FIGS. 1A-1E illustrate a cycle of operation of a tubular expansion apparatus 5. As shown in FIG. 1A, tubular expansion apparatus S includes a hydraulic valve 14, a thruster 15 connected to an expansion swage 16, a swage anchoring mechanism 17 connected to expansion swage 16, and a back anchoring mechanism 18 connected to a shaft 22 as shown in FIG. 1B. Thruster 15 may include any device having a hydraulic device means that may provide a force to axially move expansion swage 16 inside expandable tubular 11 to plastically radially expand expandable tubular 11. Expandable tubular 11 includes any expandable tubular suitable for being plastically radially expanded by the application of a radial expansion force. Without limitation, examples of expandable tubulars include a liner, casing, borehole clad to seal a selected zone, or the like. For instance, the expandable tubular may be a tubular string of interconnected tubular members or a coiled tubing tubular. Expansion swage 16 may include any device that generates radial forces to plastically increase tubular diameter when it is displaced in a longitudinal direction in expandable tubular 11. Without limitation, an example of an expansion swage includes a tapered cone of a fixed or a variable diameter. Moreover, an anchoring mechanism refers to a device capable of being selectively releasably engaged with a inner surface of expandable tubular 11 and that may prevent movement of selected parts of tubular expansion apparatus 5 relative to expandable tubular 11 under applied forces during the expansion process.
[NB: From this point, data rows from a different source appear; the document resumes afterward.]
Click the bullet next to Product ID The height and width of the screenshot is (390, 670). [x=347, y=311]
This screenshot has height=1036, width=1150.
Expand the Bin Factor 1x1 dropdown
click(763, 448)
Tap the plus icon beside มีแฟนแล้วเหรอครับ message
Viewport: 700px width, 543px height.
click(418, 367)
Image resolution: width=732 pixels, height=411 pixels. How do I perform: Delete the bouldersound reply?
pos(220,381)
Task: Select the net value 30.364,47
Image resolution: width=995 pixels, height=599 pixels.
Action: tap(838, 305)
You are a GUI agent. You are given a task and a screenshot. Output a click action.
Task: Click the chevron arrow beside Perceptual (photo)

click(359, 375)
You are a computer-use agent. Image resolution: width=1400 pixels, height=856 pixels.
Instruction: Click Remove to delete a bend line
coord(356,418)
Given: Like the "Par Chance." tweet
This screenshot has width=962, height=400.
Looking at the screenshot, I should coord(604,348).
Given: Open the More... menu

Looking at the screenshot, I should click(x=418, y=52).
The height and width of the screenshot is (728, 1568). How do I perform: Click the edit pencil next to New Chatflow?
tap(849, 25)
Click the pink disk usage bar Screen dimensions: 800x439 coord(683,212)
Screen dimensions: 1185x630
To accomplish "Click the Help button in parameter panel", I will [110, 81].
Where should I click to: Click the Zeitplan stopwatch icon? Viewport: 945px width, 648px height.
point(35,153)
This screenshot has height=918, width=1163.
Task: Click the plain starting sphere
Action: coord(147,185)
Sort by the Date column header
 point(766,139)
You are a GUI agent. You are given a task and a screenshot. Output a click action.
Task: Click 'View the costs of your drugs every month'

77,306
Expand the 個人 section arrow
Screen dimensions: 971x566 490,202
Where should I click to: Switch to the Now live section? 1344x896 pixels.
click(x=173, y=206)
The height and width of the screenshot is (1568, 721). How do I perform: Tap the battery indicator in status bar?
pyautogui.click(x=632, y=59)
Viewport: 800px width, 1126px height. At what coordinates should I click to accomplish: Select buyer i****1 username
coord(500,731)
In an embodiment, as shown in FIGS. 1A-1E, a tubular expansion apparatus 5 is deployed in a wellbore (not illustrated) on a drill pipe 12. It is to be understood that tubular expansion apparatus 5 is not limited to being deployed on a drill pipe but may be deployed on any suitable conduit. For instance, in an alternative embodiment, such a conduit may include a string of coiled tubing. Expandable tubular 11 may be attached to drill pipe 12 by means of a casing lock 13. Casing lock 13 includes any device capable of being releasably anchored to the inner surface of expandable tubular 11 during deployment of expandable tubular 11 in the wellbore. During the deployment of tubular expansion apparatus 5, hydraulic valve 14 and thruster 15 are in the position to commence the power stroke. Power stroke refers to a movement of expansion swage 16 relative to expandable tubular 11 in the direction corresponding to radial expansion of expandable tubular 11. After tubular expansion apparatus 5 has been located at a desired location in the wellbore, a motive fluid under pressure may be supplied down through drill pipe 12 to tubular expansion apparatus 5. Thruster 15 is actuated, and at a certain pressure, thruster 15 displaces expansion swage 16 inside expandable tubular 11 and provides expanded tubular 21 as shown in FIG. 1B. During this cycle, casing lock 13 remains engaged with the inner part of expandable tubular 11, which prevents sliding of the shaft inside expandable tubular 11. At the end of the power stroke, hydraulic valve 14 is automatically switched to commence the reset stroke. Reset stroke refers to a movement of the tubular expansion apparatus 5 relative to the tubular. Also, at the end of the first power stoke, casing lock 13 is disengaged and remains disengaged during the remainder of the expansion process.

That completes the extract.